Only the lines running from the line with "This screenshot has height=1024, width=1024." to the end of the records below belong in the answer, each copied exactly.

*** Opening Source information ***

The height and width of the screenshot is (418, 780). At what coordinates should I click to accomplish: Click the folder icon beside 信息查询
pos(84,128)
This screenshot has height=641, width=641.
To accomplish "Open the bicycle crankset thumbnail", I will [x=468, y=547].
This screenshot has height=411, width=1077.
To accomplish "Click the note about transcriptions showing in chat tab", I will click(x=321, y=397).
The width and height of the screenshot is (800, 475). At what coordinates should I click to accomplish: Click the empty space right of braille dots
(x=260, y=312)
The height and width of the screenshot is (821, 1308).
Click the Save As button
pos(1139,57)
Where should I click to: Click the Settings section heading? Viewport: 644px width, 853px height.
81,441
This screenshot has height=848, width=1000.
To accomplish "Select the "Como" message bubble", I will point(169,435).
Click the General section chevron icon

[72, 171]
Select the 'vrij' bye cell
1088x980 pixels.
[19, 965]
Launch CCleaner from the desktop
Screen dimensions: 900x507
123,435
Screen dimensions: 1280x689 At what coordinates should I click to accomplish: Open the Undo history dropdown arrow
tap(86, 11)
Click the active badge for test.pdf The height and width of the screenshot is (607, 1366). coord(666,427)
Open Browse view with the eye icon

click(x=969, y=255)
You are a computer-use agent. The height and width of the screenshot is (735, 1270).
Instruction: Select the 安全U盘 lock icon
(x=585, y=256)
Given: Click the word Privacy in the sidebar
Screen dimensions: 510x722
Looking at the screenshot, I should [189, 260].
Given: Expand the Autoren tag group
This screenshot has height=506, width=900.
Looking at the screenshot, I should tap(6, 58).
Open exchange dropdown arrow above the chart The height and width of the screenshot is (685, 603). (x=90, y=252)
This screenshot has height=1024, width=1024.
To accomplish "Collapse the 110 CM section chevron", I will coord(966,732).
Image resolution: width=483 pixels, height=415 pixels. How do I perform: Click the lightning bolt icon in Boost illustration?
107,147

*** Closing Source information ***

Solution
This screenshot has height=1024, width=1024.
To accomplish "Collapse the 110 CM section chevron", I will coord(966,732).
Image resolution: width=483 pixels, height=415 pixels. How do I perform: Click the lightning bolt icon in Boost illustration?
107,147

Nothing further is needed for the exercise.